A Novel Antihypertensive Pentapeptide Identified in Quinoa Bran Globulin Hydrolysates: Purification, In Silico Characterization, Molecular Docking with ACE and Stability against Different Food-Processing Conditions

The addition of food derived antihypertensive peptides to the diet is considered a reasonable way to prevent and lower blood pressure. However, data about stability of antihypertensive peptides against different food-processing conditions are limited. In this study, through Sephadex G-15 gel chromatography and RP-HPLC separation, UPLC-ESI-MS/MS analysis and in silico screening, a novel ACE-inhibitory pentapeptide Ser-Ala-Pro-Pro-Pro (IC(50): 915.03 μmol/L) was identified in quinoa bran globulin hydrolysate. The inhibition patterns on angiotensin-I-converting enzyme and safety of SAPPP were studied using molecular docking and in silico predication, respectively. Results demonstrated that SAPPP could noncompetitively bind to active sites PRO519 and SER461 of ACE through short hydrogen bonds.

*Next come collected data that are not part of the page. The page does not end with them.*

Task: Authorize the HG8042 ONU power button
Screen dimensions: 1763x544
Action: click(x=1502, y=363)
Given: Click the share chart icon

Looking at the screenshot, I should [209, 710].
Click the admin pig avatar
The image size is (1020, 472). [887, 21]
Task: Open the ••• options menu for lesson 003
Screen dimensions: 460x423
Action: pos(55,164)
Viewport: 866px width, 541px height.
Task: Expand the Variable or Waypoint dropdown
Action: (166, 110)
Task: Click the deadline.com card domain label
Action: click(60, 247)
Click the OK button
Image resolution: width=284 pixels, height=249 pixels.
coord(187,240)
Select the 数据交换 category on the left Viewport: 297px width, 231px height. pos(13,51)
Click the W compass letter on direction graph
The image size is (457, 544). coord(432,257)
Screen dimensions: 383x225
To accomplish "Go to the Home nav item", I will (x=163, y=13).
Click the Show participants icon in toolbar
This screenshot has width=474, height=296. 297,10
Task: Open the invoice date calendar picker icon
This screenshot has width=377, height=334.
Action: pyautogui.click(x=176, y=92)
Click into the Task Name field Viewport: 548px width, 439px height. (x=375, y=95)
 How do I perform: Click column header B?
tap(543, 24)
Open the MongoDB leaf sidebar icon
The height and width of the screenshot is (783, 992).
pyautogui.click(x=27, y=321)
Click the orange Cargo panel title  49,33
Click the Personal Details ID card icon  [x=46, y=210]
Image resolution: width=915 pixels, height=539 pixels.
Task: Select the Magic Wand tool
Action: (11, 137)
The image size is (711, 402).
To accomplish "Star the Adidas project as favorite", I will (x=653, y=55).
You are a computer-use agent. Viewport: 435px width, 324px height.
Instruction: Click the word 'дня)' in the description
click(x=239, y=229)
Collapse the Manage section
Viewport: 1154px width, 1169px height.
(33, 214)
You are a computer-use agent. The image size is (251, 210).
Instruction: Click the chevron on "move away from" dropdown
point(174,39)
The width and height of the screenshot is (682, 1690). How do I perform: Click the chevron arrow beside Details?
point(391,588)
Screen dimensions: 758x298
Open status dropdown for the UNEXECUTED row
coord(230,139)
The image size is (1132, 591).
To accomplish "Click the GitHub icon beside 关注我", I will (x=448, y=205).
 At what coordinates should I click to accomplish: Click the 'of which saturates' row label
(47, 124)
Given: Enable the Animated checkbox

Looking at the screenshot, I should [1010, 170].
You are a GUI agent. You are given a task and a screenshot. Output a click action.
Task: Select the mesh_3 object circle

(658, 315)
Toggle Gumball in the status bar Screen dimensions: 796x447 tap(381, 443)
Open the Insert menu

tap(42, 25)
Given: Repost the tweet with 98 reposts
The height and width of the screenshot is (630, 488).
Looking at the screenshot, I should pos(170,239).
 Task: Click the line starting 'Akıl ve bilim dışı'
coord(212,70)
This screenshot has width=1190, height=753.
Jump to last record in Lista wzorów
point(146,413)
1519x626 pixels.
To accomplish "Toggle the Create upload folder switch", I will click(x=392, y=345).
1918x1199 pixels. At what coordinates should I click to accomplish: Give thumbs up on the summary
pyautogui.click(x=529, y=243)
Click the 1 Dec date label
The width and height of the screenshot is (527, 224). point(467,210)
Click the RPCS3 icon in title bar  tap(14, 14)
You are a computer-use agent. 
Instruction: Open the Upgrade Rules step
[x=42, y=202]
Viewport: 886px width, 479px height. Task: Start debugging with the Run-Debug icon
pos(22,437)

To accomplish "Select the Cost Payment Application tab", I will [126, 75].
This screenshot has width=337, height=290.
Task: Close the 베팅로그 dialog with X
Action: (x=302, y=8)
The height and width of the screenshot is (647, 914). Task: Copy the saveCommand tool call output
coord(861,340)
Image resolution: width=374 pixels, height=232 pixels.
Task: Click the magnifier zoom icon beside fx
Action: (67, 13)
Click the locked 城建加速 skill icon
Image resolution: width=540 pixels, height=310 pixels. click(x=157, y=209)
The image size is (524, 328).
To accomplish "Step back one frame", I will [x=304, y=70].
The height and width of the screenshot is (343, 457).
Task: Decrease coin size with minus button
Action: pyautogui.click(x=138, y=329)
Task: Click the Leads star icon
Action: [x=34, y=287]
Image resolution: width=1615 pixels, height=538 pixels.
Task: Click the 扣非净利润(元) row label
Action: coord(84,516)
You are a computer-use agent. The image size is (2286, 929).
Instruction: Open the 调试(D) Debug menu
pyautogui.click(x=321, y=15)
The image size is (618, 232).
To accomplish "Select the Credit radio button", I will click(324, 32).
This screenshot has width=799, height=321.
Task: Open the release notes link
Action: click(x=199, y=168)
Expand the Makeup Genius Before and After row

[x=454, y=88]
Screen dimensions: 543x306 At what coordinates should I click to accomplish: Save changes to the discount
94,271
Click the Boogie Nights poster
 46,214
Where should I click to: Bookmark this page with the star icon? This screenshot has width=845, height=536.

SAPPP was resistant to different pH values (2.0–10.0), pasteurization conditions, addition of Na(+), Mg(2+), Fe(3+) or K(+), and the simulated gastrointestinal digestion. In contrast, SAPPP was unstable against heating at 100 °C for more than 50 min and the treatment of Zn(2+) (5 mmol/L). These results indicated that peptides derived from quinoa globulin hydrolysates can be added into foods for antihypertension.